» **SET EXERCISE**
Arrange every line of the entries below into a numbered list, dropping any blank lines.

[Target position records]
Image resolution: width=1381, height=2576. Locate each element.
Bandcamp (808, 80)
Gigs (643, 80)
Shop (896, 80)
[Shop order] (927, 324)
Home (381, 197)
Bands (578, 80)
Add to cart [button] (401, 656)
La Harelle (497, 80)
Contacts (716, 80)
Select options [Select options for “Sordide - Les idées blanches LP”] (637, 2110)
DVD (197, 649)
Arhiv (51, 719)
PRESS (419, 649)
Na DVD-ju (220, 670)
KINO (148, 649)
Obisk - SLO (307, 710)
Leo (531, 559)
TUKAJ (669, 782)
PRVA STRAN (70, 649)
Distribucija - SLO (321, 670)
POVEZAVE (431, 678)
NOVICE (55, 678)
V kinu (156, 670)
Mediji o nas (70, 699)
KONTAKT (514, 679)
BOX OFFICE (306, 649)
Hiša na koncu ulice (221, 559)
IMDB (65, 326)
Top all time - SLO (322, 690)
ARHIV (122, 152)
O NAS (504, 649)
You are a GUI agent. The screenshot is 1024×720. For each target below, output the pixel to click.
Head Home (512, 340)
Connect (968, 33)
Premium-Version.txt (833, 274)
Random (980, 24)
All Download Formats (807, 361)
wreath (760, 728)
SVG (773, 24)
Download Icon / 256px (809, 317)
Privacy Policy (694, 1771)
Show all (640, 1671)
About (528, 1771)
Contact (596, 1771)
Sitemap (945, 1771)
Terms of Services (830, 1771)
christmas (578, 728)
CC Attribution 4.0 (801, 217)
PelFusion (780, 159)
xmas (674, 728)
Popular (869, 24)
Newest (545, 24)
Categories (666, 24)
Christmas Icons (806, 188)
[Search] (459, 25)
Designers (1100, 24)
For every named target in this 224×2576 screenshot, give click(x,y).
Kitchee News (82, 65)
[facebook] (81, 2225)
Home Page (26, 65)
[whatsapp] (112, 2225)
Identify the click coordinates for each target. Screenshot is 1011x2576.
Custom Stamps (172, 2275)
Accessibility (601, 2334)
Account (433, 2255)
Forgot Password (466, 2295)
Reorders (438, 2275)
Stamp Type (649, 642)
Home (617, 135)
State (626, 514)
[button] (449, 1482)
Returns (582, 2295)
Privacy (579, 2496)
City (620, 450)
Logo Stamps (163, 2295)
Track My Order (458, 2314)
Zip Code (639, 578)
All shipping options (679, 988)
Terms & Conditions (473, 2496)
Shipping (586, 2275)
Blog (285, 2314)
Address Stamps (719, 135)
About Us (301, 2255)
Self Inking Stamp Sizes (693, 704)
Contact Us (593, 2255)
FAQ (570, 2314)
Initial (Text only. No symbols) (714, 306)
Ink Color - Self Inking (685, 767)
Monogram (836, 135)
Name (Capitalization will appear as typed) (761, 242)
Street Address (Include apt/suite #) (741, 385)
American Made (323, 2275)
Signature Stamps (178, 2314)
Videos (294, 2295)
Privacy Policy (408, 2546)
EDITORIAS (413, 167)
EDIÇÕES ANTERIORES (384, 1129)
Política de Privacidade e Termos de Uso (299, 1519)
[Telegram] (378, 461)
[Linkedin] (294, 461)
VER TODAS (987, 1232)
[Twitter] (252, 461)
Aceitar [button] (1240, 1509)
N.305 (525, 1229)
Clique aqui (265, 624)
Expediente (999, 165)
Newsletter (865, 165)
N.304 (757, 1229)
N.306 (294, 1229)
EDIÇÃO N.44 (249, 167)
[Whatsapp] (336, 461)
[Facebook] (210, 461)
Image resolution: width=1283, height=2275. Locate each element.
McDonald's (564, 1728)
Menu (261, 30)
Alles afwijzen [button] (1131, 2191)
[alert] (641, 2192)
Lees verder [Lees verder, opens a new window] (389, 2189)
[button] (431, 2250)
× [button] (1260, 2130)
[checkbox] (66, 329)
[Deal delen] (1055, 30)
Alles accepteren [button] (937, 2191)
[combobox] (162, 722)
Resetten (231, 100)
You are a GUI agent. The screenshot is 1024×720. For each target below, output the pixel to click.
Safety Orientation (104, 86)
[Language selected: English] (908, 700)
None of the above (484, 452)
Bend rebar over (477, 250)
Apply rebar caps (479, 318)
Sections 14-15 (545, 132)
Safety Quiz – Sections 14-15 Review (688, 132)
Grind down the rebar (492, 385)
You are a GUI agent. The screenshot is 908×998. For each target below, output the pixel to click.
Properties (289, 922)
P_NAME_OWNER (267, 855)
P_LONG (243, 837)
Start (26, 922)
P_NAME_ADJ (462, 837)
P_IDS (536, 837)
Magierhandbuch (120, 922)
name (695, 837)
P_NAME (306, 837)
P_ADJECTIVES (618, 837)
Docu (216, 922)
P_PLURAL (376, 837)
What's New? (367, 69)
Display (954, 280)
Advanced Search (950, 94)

» **TASK OUTPUT**
1. Image resolution: width=1381, height=2576. Locate each element.
2. Bandcamp (808, 80)
3. Gigs (643, 80)
4. Shop (896, 80)
5. [Shop order] (927, 324)
6. Home (381, 197)
7. Bands (578, 80)
8. Add to cart [button] (401, 656)
9. La Harelle (497, 80)
10. Contacts (716, 80)
11. Select options [Select options for “Sordide - Les idées blanches LP”] (637, 2110)
12. DVD (197, 649)
13. Arhiv (51, 719)
14. PRESS (419, 649)
15. Na DVD-ju (220, 670)
16. KINO (148, 649)
17. Obisk - SLO (307, 710)
18. Leo (531, 559)
19. TUKAJ (669, 782)
20. PRVA STRAN (70, 649)
21. Distribucija - SLO (321, 670)
22. POVEZAVE (431, 678)
23. NOVICE (55, 678)
24. V kinu (156, 670)
25. Mediji o nas (70, 699)
26. KONTAKT (514, 679)
27. BOX OFFICE (306, 649)
28. Hiša na koncu ulice (221, 559)
29. IMDB (65, 326)
30. Top all time - SLO (322, 690)
31. ARHIV (122, 152)
32. O NAS (504, 649)
33. You are a GUI agent. The screenshot is 1024×720. For each target below, output the pixel to click.
34. Head Home (512, 340)
35. Connect (968, 33)
36. Premium-Version.txt (833, 274)
37. Random (980, 24)
38. All Download Formats (807, 361)
39. wreath (760, 728)
40. SVG (773, 24)
41. Download Icon / 256px (809, 317)
42. Privacy Policy (694, 1771)
43. Show all (640, 1671)
44. About (528, 1771)
45. Contact (596, 1771)
46. Sitemap (945, 1771)
47. Terms of Services (830, 1771)
48. christmas (578, 728)
49. CC Attribution 4.0 (801, 217)
50. PelFusion (780, 159)
51. xmas (674, 728)
52. Popular (869, 24)
53. Newest (545, 24)
54. Categories (666, 24)
55. Christmas Icons (806, 188)
56. [Search] (459, 25)
57. Designers (1100, 24)
58. For every named target in this 224×2576 screenshot, give click(x,y).
59. Kitchee News (82, 65)
60. [facebook] (81, 2225)
61. Home Page (26, 65)
62. [whatsapp] (112, 2225)
63. Identify the click coordinates for each target. Screenshot is 1011x2576.
64. Custom Stamps (172, 2275)
65. Accessibility (601, 2334)
66. Account (433, 2255)
67. Forgot Password (466, 2295)
68. Reorders (438, 2275)
69. Stamp Type (649, 642)
70. Home (617, 135)
71. State (626, 514)
72. [button] (449, 1482)
73. Returns (582, 2295)
74. Privacy (579, 2496)
75. City (620, 450)
76. Logo Stamps (163, 2295)
77. Track My Order (458, 2314)
78. Zip Code (639, 578)
79. All shipping options (679, 988)
80. Terms & Conditions (473, 2496)
81. Shipping (586, 2275)
82. Blog (285, 2314)
83. Address Stamps (719, 135)
84. About Us (301, 2255)
85. Self Inking Stamp Sizes (693, 704)
86. Contact Us (593, 2255)
87. FAQ (570, 2314)
88. Initial (Text only. No symbols) (714, 306)
89. Ink Color - Self Inking (685, 767)
90. Monogram (836, 135)
91. Name (Capitalization will appear as typed) (761, 242)
92. Street Address (Include apt/suite #) (741, 385)
93. American Made (323, 2275)
94. Signature Stamps (178, 2314)
95. Videos (294, 2295)
96. Privacy Policy (408, 2546)
97. EDITORIAS (413, 167)
98. EDIÇÕES ANTERIORES (384, 1129)
99. Política de Privacidade e Termos de Uso (299, 1519)
100. [Telegram] (378, 461)
101. [Linkedin] (294, 461)
102. VER TODAS (987, 1232)
103. [Twitter] (252, 461)
104. Aceitar [button] (1240, 1509)
105. N.305 (525, 1229)
106. Clique aqui (265, 624)
107. Expediente (999, 165)
108. Newsletter (865, 165)
109. N.304 (757, 1229)
110. N.306 (294, 1229)
111. EDIÇÃO N.44 (249, 167)
112. [Whatsapp] (336, 461)
113. [Facebook] (210, 461)
114. Image resolution: width=1283, height=2275. Locate each element.
115. McDonald's (564, 1728)
116. Menu (261, 30)
117. Alles afwijzen [button] (1131, 2191)
118. [alert] (641, 2192)
119. Lees verder [Lees verder, opens a new window] (389, 2189)
120. [button] (431, 2250)
121. × [button] (1260, 2130)
122. [checkbox] (66, 329)
123. [Deal delen] (1055, 30)
124. Alles accepteren [button] (937, 2191)
125. [combobox] (162, 722)
126. Resetten (231, 100)
127. You are a GUI agent. The screenshot is 1024×720. For each target below, output the pixel to click.
128. Safety Orientation (104, 86)
129. [Language selected: English] (908, 700)
130. None of the above (484, 452)
131. Bend rebar over (477, 250)
132. Apply rebar caps (479, 318)
133. Sections 14-15 (545, 132)
134. Safety Quiz – Sections 14-15 Review (688, 132)
135. Grind down the rebar (492, 385)
136. You are a GUI agent. The screenshot is 908×998. For each target below, output the pixel to click.
137. Properties (289, 922)
138. P_NAME_OWNER (267, 855)
139. P_LONG (243, 837)
140. Start (26, 922)
141. P_NAME_ADJ (462, 837)
142. P_IDS (536, 837)
143. Magierhandbuch (120, 922)
144. name (695, 837)
145. P_NAME (306, 837)
146. P_ADJECTIVES (618, 837)
147. Docu (216, 922)
148. P_PLURAL (376, 837)
149. What's New? (367, 69)
150. Display (954, 280)
151. Advanced Search (950, 94)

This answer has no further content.